Understanding the Rolling Offset
A **Rolling Offset** occurs when a pipe or conduit must change direction in three different planes simultaneously. It is the most complex type of offset a pipefitter or electrician encounters, as it requires calculating a single hypotenuse (the **Travel**) from two right triangles.
The Two-Step Pythagorean Theorem
The calculation is a two-step process using the Pythagorean theorem ($a^2 + b^2 = c^2$) twice, plus a final trigonometric step to find the take-off.
Step 1: Calculate the Roll (Diagonal Run)
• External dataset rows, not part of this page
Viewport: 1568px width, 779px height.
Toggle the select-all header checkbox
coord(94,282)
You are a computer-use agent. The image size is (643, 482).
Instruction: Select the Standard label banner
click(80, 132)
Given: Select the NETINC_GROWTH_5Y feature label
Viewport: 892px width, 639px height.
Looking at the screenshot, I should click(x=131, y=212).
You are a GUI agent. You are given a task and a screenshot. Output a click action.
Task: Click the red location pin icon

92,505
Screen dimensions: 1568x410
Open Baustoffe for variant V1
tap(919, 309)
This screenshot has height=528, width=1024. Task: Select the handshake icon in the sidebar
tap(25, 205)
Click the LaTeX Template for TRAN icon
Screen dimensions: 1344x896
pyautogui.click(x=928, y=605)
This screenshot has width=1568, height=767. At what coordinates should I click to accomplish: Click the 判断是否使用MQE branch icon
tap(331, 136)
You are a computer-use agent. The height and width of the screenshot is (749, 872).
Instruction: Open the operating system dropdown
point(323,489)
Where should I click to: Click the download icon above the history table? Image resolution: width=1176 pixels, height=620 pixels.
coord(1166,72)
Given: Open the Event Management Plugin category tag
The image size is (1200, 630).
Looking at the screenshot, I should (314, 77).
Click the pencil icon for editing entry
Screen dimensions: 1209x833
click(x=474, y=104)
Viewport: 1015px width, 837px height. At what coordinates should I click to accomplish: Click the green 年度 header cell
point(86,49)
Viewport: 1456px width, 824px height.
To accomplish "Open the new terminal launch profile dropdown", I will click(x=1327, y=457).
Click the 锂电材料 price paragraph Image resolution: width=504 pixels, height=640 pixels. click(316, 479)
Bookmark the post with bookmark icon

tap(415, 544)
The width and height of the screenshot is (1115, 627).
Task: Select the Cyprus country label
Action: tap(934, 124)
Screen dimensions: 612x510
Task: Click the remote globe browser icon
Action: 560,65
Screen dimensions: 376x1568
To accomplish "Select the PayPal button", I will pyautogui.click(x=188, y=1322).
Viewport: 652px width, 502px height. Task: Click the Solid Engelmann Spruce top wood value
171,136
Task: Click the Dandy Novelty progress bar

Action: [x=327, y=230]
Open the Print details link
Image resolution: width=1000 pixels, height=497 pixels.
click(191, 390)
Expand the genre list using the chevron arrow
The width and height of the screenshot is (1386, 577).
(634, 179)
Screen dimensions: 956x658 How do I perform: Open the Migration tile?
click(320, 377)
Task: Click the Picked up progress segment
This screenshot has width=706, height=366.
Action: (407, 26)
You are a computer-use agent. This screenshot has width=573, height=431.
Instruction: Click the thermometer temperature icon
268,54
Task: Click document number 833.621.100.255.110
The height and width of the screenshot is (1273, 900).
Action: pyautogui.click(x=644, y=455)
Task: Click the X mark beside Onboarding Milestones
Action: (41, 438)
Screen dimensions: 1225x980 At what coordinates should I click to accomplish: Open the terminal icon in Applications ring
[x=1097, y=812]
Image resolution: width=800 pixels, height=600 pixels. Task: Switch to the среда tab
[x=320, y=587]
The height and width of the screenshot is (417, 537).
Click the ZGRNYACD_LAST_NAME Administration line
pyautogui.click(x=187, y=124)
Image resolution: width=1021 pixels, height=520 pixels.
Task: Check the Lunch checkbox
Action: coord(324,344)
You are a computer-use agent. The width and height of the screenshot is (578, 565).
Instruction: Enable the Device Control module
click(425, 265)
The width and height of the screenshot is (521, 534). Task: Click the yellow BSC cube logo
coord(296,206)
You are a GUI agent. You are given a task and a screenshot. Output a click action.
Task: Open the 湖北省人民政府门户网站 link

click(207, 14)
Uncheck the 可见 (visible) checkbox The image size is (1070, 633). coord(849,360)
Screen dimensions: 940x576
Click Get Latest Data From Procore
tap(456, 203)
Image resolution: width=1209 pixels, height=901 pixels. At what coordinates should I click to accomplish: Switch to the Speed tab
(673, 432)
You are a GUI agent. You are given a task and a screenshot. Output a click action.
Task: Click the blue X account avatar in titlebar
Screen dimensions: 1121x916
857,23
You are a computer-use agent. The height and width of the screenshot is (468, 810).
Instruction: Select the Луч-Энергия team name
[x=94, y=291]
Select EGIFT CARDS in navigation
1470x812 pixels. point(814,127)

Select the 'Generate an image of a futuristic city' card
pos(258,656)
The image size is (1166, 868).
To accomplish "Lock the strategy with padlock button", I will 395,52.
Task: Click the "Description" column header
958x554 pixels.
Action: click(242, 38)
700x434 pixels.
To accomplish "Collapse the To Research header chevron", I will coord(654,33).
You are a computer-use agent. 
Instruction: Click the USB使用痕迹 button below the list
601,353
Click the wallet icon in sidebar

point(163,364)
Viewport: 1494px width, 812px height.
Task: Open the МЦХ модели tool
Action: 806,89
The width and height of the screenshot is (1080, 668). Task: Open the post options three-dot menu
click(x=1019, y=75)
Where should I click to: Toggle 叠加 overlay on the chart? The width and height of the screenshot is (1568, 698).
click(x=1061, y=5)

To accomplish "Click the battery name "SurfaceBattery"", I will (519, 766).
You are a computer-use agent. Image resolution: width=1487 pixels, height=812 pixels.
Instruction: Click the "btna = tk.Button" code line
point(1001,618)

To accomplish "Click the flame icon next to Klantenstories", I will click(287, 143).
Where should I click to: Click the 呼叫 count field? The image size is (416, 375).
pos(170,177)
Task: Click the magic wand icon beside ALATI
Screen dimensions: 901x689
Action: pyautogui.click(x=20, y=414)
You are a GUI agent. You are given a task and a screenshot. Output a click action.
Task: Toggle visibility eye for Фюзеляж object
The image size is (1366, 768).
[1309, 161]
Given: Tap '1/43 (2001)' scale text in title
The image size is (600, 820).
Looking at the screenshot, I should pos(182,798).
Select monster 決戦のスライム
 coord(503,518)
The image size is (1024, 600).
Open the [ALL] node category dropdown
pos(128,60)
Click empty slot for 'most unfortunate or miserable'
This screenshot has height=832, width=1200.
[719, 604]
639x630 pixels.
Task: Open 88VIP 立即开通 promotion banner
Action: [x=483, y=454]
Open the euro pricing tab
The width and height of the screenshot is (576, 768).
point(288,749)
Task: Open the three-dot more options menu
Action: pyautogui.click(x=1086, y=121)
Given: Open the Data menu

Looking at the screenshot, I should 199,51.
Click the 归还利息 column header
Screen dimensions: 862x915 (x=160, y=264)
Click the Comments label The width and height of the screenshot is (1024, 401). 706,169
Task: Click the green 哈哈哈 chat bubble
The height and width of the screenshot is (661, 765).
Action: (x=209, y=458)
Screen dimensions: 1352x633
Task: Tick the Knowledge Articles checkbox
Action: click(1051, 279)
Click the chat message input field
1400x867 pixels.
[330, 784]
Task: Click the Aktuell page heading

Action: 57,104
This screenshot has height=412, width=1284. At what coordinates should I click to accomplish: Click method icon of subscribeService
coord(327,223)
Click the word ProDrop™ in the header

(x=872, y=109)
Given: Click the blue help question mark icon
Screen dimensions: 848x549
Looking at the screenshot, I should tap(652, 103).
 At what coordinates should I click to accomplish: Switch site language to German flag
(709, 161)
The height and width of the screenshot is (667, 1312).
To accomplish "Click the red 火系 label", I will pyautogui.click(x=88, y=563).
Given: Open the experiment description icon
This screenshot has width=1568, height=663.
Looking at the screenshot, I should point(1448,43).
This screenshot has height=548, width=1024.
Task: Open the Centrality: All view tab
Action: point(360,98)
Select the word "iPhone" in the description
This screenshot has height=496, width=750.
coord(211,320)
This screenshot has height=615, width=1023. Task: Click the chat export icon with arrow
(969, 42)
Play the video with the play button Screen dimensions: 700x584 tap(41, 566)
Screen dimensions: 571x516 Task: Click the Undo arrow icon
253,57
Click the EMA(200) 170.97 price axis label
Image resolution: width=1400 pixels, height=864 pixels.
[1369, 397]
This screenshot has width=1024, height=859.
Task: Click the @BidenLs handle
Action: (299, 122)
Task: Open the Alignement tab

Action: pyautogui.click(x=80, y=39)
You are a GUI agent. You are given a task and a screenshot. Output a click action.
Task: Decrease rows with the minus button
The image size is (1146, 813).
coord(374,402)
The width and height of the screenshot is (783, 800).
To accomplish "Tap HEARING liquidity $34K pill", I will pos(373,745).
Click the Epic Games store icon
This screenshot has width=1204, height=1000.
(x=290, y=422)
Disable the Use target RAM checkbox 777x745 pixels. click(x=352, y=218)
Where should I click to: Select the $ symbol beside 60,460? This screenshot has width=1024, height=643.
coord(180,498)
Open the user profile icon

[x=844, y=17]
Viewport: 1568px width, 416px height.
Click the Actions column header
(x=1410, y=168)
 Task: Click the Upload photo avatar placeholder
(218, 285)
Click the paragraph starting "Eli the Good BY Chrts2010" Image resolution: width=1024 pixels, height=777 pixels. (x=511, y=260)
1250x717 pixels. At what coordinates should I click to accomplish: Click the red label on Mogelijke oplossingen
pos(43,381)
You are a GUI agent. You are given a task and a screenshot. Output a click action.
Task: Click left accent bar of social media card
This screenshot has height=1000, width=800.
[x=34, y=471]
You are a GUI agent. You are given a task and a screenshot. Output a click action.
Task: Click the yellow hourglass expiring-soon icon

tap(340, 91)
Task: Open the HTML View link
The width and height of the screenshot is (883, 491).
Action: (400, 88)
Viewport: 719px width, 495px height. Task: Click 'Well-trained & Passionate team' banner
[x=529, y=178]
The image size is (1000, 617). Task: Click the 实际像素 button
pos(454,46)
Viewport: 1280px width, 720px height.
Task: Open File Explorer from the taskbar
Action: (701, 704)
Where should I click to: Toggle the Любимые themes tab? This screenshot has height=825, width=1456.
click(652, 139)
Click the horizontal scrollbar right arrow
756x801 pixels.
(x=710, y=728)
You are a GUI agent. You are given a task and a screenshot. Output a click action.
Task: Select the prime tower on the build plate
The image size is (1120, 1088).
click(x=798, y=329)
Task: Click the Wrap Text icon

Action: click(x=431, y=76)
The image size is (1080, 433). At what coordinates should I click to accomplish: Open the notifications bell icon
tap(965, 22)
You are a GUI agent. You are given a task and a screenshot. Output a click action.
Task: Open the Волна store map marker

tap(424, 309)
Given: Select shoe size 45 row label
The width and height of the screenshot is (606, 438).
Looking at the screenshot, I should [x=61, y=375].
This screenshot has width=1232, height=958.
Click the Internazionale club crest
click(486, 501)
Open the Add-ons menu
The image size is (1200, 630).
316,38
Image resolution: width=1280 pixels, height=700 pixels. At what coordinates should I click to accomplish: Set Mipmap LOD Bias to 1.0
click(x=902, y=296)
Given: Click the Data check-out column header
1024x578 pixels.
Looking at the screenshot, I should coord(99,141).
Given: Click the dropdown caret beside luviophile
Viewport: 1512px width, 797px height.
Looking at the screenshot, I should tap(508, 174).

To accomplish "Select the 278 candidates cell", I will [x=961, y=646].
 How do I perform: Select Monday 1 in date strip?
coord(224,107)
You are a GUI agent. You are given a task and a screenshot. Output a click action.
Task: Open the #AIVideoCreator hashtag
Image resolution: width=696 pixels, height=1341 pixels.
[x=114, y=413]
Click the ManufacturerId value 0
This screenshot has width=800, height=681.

The Roll is the combined run of the horizontal and vertical travels, which forms the base of the final right triangle. $$\text{Roll} = \sqrt{(\text{Horizontal Travel})^2 + (\text{Vertical Travel})^2}$$
Step 2: Calculate the Travel (Hypotenuse)
The Travel is the actual length of the diagonal pipe required. The sides of this final triangle are the **Roll** (calculated above) and the **Set**. $$\text{Travel} = \sqrt{(\text{Roll})^2 + (\text{Set})^2}$$
Step 3: Calculate the Take-Off
The Take-Off (or deduction) is the distance required from the center of the bend to the mark on the pipe, which accounts for the loss of material into the fitting. $$\text{Take-Off} = \text{Travel} \times \cos(\text{Angle})$$
Common Fitting Angles and Constants
When using multipliers (constants) instead of trigonometry, here are the values used for the Travel (Hypotenuse) calculation:
| Fitting Angle | Constant Multiplier | Used to find... |
|---|---|---|
| 30° | 2.0 | Travel (by multiplying the Set) |
| 45° | 1.414 | Travel (by multiplying the Set) |
| 60° | 1.155 | Travel (by multiplying the Set) |
When to Use a Rolling Offset
Application
- Connecting two pieces of equipment with misaligned nozzles.
- Bypassing structural beams or obstructions on two walls.
- Tying into existing piping systems where the final position is rotated.
Alternative
- A **Simple Offset** only moves in one plane (e.g., up and over).
- A **Parallel Offset** moves in two planes but the pipe does not roll.